(How to complete this task) Somewhere in the records below is a line containing "Datenschutzerklärung (471, 302)". Copy that line and everything after it through the end, unchanged.

+ + +

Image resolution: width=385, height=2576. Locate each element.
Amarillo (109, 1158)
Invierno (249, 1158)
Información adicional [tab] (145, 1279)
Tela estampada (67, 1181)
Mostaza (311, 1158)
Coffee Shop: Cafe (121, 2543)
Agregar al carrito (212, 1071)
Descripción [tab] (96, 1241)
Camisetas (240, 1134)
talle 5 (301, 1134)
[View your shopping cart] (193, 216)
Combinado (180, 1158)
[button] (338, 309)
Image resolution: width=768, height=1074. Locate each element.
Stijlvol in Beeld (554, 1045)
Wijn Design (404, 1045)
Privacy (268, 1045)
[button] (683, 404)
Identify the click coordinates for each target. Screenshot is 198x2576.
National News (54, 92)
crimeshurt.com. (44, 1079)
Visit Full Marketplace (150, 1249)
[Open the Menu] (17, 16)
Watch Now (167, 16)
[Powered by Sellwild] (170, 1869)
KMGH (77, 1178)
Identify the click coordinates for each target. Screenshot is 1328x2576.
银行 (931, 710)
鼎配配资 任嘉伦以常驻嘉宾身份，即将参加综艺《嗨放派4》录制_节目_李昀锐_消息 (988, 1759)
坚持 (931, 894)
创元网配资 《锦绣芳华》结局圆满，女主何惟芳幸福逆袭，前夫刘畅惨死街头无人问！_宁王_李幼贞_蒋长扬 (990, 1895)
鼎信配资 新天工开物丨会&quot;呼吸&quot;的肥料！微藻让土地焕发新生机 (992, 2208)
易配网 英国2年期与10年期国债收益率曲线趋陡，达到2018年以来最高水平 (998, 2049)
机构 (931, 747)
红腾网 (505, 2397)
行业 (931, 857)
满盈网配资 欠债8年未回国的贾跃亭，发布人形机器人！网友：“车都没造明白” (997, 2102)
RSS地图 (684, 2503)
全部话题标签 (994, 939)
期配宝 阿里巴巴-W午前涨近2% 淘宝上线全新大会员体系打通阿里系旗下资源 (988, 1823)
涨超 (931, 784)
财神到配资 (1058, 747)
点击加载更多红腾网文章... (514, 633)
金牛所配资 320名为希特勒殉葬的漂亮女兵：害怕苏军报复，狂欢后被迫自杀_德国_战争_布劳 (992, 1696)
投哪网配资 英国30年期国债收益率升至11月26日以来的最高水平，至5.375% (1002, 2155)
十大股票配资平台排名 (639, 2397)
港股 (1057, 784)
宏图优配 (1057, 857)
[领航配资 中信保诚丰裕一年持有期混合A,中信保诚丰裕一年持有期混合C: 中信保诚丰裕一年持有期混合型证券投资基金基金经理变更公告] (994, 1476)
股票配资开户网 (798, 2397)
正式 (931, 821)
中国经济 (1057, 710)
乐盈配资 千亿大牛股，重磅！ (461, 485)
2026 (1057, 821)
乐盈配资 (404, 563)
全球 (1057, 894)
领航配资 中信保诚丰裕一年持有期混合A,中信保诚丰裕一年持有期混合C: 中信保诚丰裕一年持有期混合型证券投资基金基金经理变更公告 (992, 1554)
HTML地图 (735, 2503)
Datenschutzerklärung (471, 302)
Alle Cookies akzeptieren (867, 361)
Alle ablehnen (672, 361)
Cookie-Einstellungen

+ + +

(Solved problem)
Datenschutzerklärung (471, 302)
Alle Cookies akzeptieren (867, 361)
Alle ablehnen (672, 361)
Cookie-Einstellungen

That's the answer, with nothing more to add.